Dolayısıyla ne nafile namazlar farz namazlara, ne de farz namazlar nafile namazlara mâni teşkil etmez. Aksine nafileler farzları takviye vazifesi görür. Mühim olan hepsini yerli yerince edâya gayrettir.

Hadis-i şerifte buyurulur; ''Kulun kıyamet gününde ilk hesaba çekileceği amel namazdır. Eğer kulun namazı güzel ve düzgünse, şüphesiz o kul kurtulmuş ve muvaffak olmuştur. Eğer namaz işe yaramaz, bozuksa, o kişi kaybetmiş ve hüsrana uğramıştır.'' Farz namazda bir eksiklik görülürse Allah-ü Tealâ; ''Bakın kulumun nafile ibadetlerinden farzdaki eksiğini dolduracak birşey var mı?'' buyuracaktır. (Sair amellerin durumu da böyle olacaktır.)

O halde, 'farzlar kâfidir, onları doğru dürüst yapalım yeter' denmesi büyük bir gaflettir. Zira farzları kusursuz îfa edebilmek ve Allah(cc) indinde makbul olacak şekilde îfa edebilmek mümkün değildir. Elbette kusurlarımız, eksiklerimiz vardır. Bunların tamamlanması için de nafilelerden başka çare yoktur. Çünkü kılınan farz namazlar tekrar kılınmayacağı için, nafilelerden başka farz namazlardaki eksiklikleri tamamlayacak bir ibadet yoktur. Bundandır ki nafile namazlara da ihtimam göstermek zarûridir.

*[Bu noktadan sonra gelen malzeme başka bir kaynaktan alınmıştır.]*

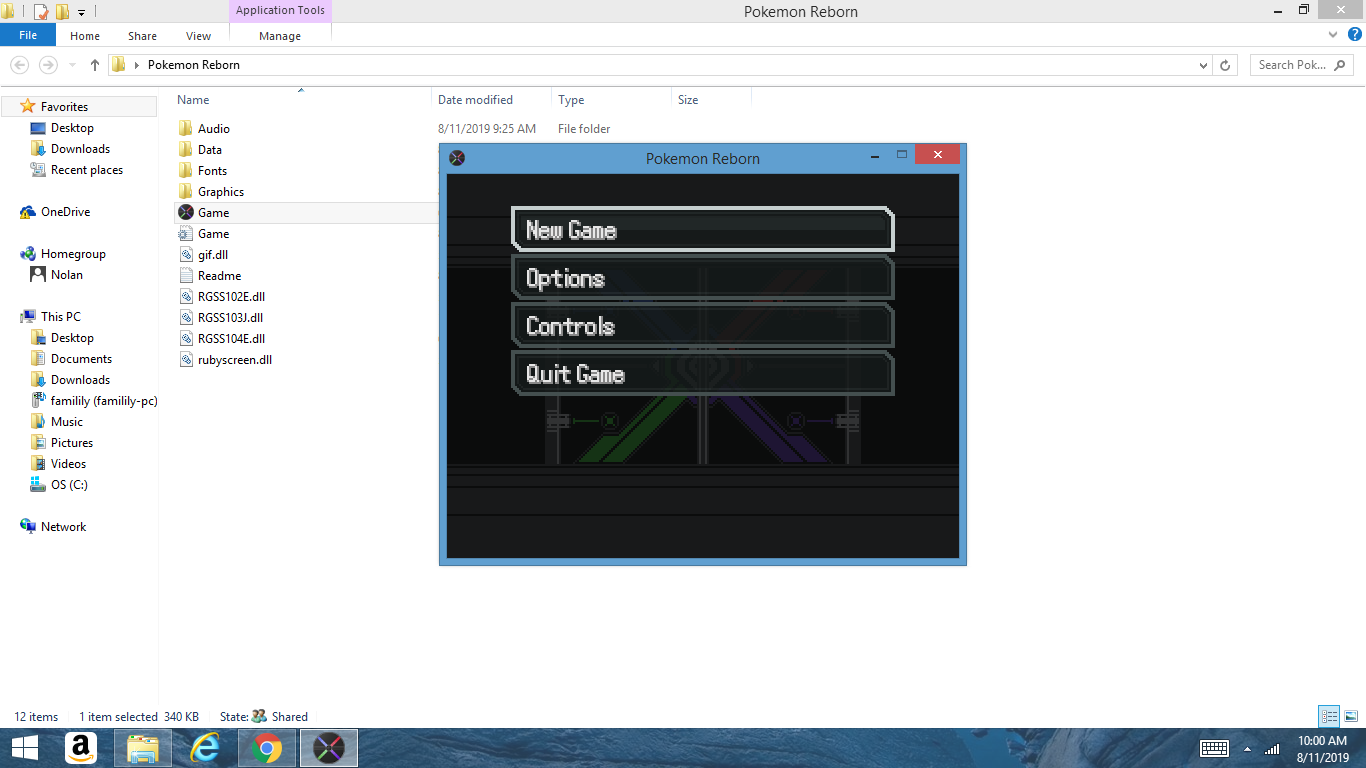
Task: Show hidden system tray icons
Action: (x=1247, y=748)
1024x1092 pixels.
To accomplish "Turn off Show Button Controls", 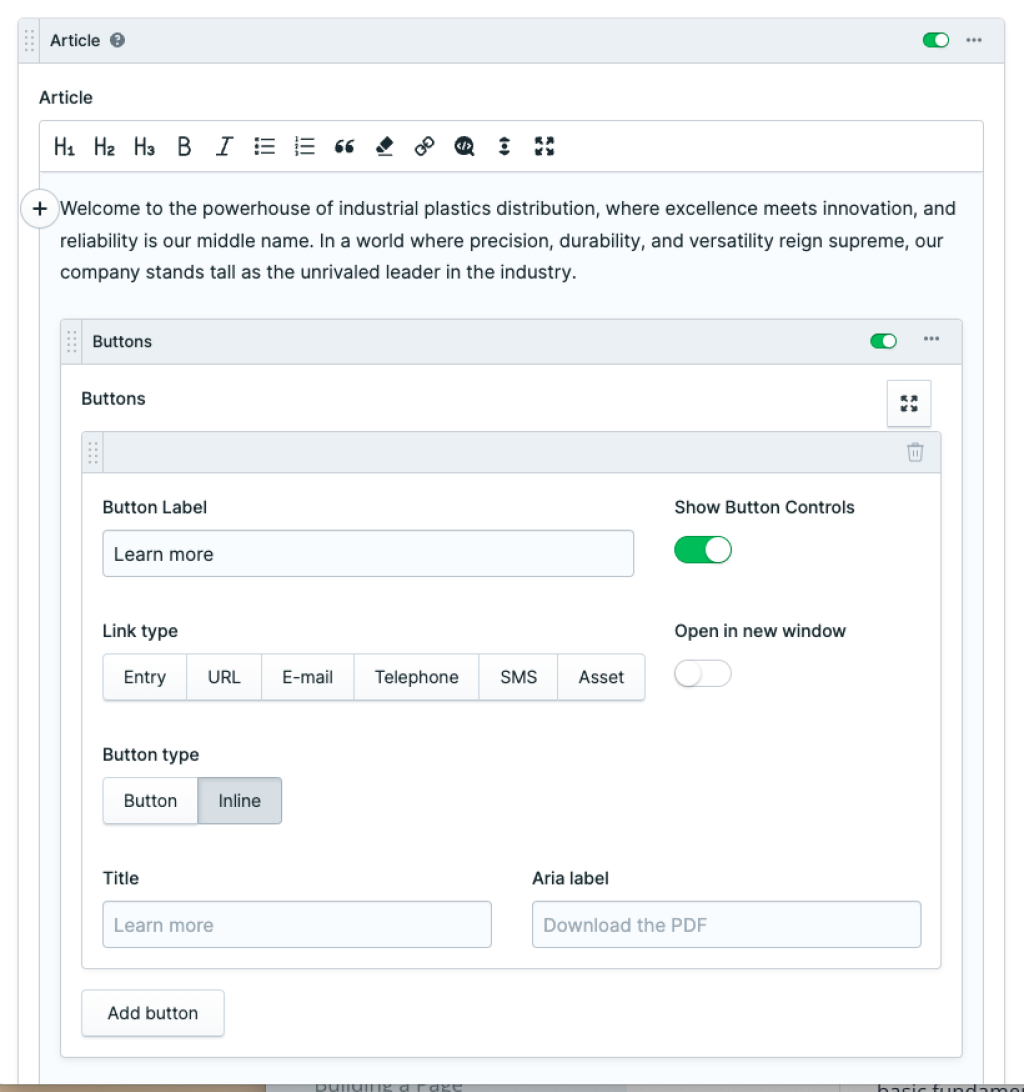I will pos(703,549).
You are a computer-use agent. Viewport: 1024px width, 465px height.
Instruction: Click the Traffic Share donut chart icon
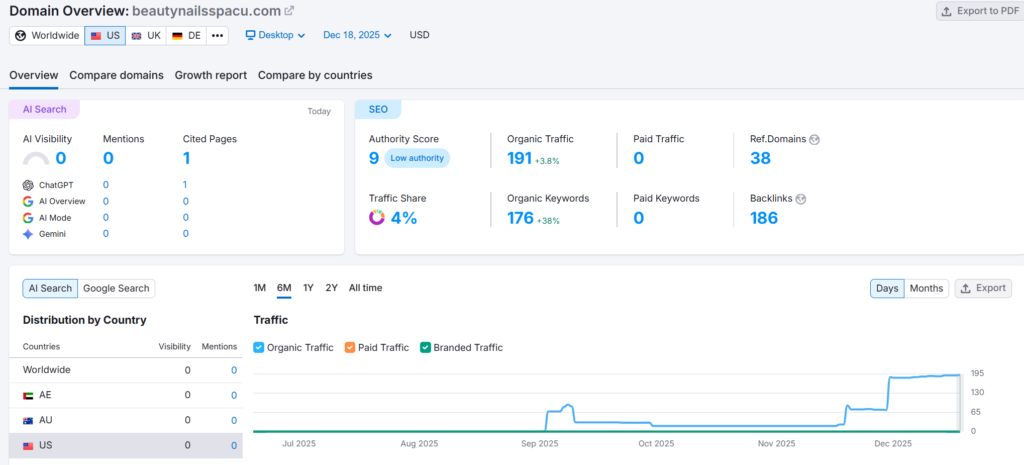click(x=377, y=218)
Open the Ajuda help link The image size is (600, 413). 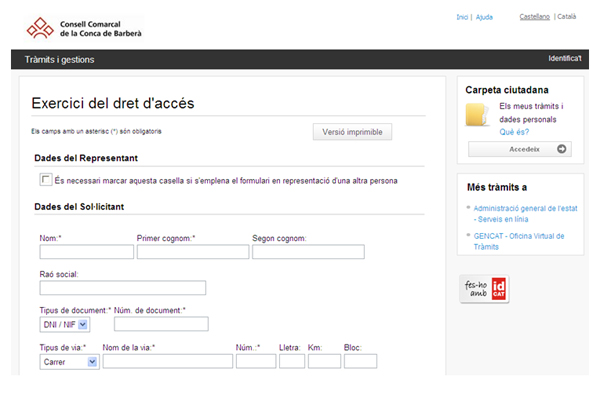[x=484, y=17]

Doğru olan farzları edânın yanında, nafileleri de mümkün mertebe huzur içinde edâya gayret etmektir. Resûlullah(sav) ve ashabının hayatındaki tatbikat bu hususta yegâne istikamet çizgisidir. Diğer taraftan kazaları bulunan kimselerin sırf kaza kılıp nafileleri terk etmesi de doğru değildir. Zira kazalar kerahat vakitleri hariç günün her vaktinde edâ edilebilir.

Oysa teheccüd namazı, işrak, kuşluk, evvabin gibi bir kısım nafile namazlar vakitlere bağlı olduğundan onları edada basiretli davranmalıdır.

Şakiki  Belhi Hz buyurur; ''Beş şeyi aradık, beş yerde bulduk; 1.Rızkın bereketini, kuşluk namazında 2.Kabrin ışığını, teheccüd namazında 3.Münker Nekir'in sualine cevabı, Kur'an okumakta 4.Sırattan selâmetle geçmeyi, oruç ve sadakada 5.Arşın gölgesini, yalnızlık içinde Allah'ı(cc) zikretmekte (halvette).